Description

This curriculum spans the analytical and operational rigor of a multi-workshop operational improvement initiative, equipping practitioners to detect, diagnose, and manage bottlenecks in environments comparable to complex, cross-functional production and service delivery systems.

Module 1: Foundations of Flow Analysis in Complex Systems

Selecting appropriate units of flow (e.g., transactions per hour, units processed per shift) based on operational context and measurement feasibility.
Mapping cross-functional process boundaries when handoffs occur between departments with misaligned performance metrics.
Deciding whether to model flow using discrete event simulation or time-series analysis based on data availability and system variability.
Identifying hidden queues in knowledge work processes where tasks accumulate without formal tracking systems.
Calibrating flow measurements to account for rework loops that distort throughput calculations.
Establishing baseline flow efficiency by calculating value-add time versus total lead time across a representative sample of work items.

Module 2: Data Collection and Performance Metric Design

Deploying non-intrusive data collection methods in legacy systems lacking API access or structured logging.
Designing custom dashboards that reconcile conflicting throughput definitions between ERP, WMS, and shop floor systems.
Implementing time-stamping protocols at process gates where manual entry introduces recording delays.
Validating cycle time data against shift logs and labor tracking to detect measurement gaps during breaks or maintenance.
Choosing between average, median, or percentile-based metrics depending on outlier sensitivity in high-variability operations.
Establishing data governance rules for ownership, refresh frequency, and exception handling in multi-site environments.

Module 4: Constraint Diagnosis Using Throughput Accounting

Calculating throughput dollar per constraint hour to prioritize improvement efforts in mixed-product environments.
Isolating bottleneck shifts caused by product mix changes rather than capacity degradation.
Reconciling accounting-based cost centers with actual constraint locations that may span multiple departments.
Adjusting throughput calculations to exclude non-recoverable scrap and rework generated upstream of the constraint.
Implementing dynamic throughput tracking when pricing or margins vary significantly across customer segments.
Designing buffer management reports that signal constraint starvation due to upstream delays.

Module 5: Buffer and Inventory Strategy at Constraint Points

Setting buffer sizes using demand variability and replenishment lead time rather than arbitrary multiples.
Configuring physical buffer zones in shared workspaces where space constraints limit WIP accumulation.
Implementing visual buffer management systems in environments with low digital infrastructure maturity.
Adjusting buffer levels dynamically during seasonal demand surges while avoiding overstocking risks.
Enforcing buffer discipline when supervisors bypass queue order to expedite individual jobs.
Integrating buffer status into daily operational reviews to maintain focus on constraint protection.

Module 6: Subordination of Non-Bottleneck Resources

Aligning maintenance schedules on non-constraint equipment to avoid disrupting bottleneck flow.
Adjusting batch sizes on upstream processes to match bottleneck capacity without creating excess WIP.
Reassigning labor from non-bottleneck stations during periods of constraint downtime to prevent idle time inflation.
Modifying performance incentives for non-constraint teams to emphasize flow support over local efficiency.
Implementing pull signals from the constraint to regulate release of work into the system.
Managing changeover frequency on non-constraints to balance setup time with flow responsiveness.

Module 7: Continuous Monitoring and Bottleneck Migration Management

Establishing threshold-based alerts for cycle time deviations that indicate emerging bottlenecks.
Conducting periodic constraint audits after capacity changes or process modifications.
Updating process maps and flow models when automation is introduced at previously constrained steps.
Interpreting throughput data during planned shutdowns to distinguish true bottlenecks from temporary constraints.
Coordinating cross-functional reviews to validate bottleneck migration hypotheses before reallocating resources.
Archiving historical constraint data to identify recurring patterns across product cycles or demand phases.
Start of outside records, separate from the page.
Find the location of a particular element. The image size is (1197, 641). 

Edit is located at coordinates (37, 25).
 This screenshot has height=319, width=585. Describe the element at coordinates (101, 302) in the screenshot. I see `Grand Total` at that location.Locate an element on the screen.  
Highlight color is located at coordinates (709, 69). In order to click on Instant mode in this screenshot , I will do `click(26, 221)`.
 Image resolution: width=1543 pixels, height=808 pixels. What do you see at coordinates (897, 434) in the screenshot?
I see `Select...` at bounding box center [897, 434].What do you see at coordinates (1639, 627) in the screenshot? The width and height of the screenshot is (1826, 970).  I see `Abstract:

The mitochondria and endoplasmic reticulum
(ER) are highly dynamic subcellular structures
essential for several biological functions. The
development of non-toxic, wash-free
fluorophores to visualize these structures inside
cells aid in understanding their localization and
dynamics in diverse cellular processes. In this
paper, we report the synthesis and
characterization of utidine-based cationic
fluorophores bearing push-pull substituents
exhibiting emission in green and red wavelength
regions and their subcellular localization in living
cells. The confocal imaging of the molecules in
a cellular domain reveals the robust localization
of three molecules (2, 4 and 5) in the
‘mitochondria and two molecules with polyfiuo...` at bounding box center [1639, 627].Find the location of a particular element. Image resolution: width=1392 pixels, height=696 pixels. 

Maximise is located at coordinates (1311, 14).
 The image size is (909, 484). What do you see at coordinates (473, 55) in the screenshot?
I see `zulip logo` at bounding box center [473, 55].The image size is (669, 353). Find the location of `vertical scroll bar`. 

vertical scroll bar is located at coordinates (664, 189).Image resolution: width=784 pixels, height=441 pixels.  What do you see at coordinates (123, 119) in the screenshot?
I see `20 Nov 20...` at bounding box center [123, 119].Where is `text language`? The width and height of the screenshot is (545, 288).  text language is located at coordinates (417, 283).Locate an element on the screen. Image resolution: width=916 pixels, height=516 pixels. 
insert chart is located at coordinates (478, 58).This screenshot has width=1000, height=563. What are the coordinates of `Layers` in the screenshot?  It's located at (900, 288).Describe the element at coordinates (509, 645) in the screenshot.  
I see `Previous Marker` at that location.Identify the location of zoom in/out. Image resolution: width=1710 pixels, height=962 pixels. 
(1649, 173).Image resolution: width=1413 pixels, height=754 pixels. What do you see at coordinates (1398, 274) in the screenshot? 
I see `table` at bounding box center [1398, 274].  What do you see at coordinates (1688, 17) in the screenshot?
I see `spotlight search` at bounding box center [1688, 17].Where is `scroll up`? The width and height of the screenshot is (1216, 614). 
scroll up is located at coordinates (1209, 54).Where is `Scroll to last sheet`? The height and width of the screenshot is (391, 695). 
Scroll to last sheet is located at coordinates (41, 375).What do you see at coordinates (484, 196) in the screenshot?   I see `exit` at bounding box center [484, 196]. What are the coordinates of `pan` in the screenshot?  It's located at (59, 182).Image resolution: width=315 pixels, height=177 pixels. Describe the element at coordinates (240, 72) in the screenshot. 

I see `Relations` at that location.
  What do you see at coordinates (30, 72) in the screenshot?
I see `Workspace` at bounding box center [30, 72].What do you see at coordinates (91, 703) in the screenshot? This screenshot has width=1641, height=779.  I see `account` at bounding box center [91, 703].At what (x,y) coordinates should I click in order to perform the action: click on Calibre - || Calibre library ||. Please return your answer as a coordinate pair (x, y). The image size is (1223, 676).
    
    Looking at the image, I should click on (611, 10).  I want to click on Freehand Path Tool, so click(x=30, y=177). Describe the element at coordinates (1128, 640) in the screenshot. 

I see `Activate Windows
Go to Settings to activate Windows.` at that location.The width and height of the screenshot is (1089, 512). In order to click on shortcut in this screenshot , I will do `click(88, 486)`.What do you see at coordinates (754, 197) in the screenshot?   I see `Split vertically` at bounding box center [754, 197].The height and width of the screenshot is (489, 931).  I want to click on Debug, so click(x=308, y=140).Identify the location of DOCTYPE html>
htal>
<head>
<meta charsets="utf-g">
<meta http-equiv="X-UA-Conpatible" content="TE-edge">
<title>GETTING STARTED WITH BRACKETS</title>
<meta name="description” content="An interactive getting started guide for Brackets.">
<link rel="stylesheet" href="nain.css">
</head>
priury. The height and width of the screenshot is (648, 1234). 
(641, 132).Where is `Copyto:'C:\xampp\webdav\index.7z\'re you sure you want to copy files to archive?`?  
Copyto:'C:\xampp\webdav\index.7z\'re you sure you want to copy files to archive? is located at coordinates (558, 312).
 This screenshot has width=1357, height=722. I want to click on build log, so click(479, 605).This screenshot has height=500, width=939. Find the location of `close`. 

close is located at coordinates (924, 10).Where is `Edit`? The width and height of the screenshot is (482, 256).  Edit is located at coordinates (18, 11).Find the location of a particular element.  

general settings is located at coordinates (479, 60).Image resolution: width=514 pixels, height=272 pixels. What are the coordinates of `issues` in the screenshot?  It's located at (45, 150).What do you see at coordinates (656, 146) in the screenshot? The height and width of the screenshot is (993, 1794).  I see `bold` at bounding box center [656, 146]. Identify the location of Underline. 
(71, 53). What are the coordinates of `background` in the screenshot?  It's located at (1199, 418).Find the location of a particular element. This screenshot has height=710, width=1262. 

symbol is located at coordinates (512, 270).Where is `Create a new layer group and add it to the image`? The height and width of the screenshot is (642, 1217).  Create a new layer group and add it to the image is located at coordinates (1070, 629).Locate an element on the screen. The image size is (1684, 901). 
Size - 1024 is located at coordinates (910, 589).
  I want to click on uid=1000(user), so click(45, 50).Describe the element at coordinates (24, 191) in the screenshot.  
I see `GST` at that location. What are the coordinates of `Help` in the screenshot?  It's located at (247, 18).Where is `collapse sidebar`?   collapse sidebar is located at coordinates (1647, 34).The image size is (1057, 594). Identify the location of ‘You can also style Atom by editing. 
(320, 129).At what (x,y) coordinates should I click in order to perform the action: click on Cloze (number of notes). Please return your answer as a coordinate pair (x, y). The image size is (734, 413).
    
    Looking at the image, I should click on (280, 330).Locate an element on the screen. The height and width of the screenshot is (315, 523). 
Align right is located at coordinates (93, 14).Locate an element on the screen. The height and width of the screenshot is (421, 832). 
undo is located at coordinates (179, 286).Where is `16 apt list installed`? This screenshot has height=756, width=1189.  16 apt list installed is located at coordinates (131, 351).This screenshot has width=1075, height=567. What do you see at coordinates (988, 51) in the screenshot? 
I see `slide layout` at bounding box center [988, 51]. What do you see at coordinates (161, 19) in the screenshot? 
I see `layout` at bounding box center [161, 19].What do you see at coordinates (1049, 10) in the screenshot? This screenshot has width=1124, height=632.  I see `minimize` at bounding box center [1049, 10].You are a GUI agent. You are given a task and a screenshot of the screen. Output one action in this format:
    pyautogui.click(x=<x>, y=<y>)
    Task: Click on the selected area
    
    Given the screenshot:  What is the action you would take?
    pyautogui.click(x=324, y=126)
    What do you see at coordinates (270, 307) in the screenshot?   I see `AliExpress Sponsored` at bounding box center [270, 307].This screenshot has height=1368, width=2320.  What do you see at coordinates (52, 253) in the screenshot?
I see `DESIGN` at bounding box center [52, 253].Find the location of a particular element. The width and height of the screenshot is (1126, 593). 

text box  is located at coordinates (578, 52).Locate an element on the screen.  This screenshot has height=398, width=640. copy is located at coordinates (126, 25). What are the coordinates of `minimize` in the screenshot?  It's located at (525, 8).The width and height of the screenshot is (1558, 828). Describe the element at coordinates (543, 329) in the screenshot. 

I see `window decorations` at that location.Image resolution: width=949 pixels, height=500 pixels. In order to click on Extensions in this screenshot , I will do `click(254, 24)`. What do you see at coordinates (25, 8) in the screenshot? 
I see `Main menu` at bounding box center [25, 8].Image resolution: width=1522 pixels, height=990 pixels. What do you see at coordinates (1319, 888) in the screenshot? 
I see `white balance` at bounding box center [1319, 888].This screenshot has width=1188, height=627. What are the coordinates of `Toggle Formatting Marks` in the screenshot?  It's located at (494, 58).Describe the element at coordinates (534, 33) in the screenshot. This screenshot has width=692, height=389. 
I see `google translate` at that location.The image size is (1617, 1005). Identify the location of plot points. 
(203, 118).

Module 3: Applying Theory of Constraints in Multi-Stage Processes

Identifying the true system constraint when multiple resources exhibit similar utilization rates.
Implementing Drum-Buffer-Rope scheduling in environments with frequent rush orders and dynamic priorities.
Designing buffer time for the constraint that accounts for upstream variability without inflating lead times.
Resolving conflicts between TOC-based scheduling and MRP-generated production plans.
Managing constraint output when downstream testing or quality holds create artificial blockages.
Adjusting rope release mechanisms when supply chain delays impact raw material availability at the drum schedule.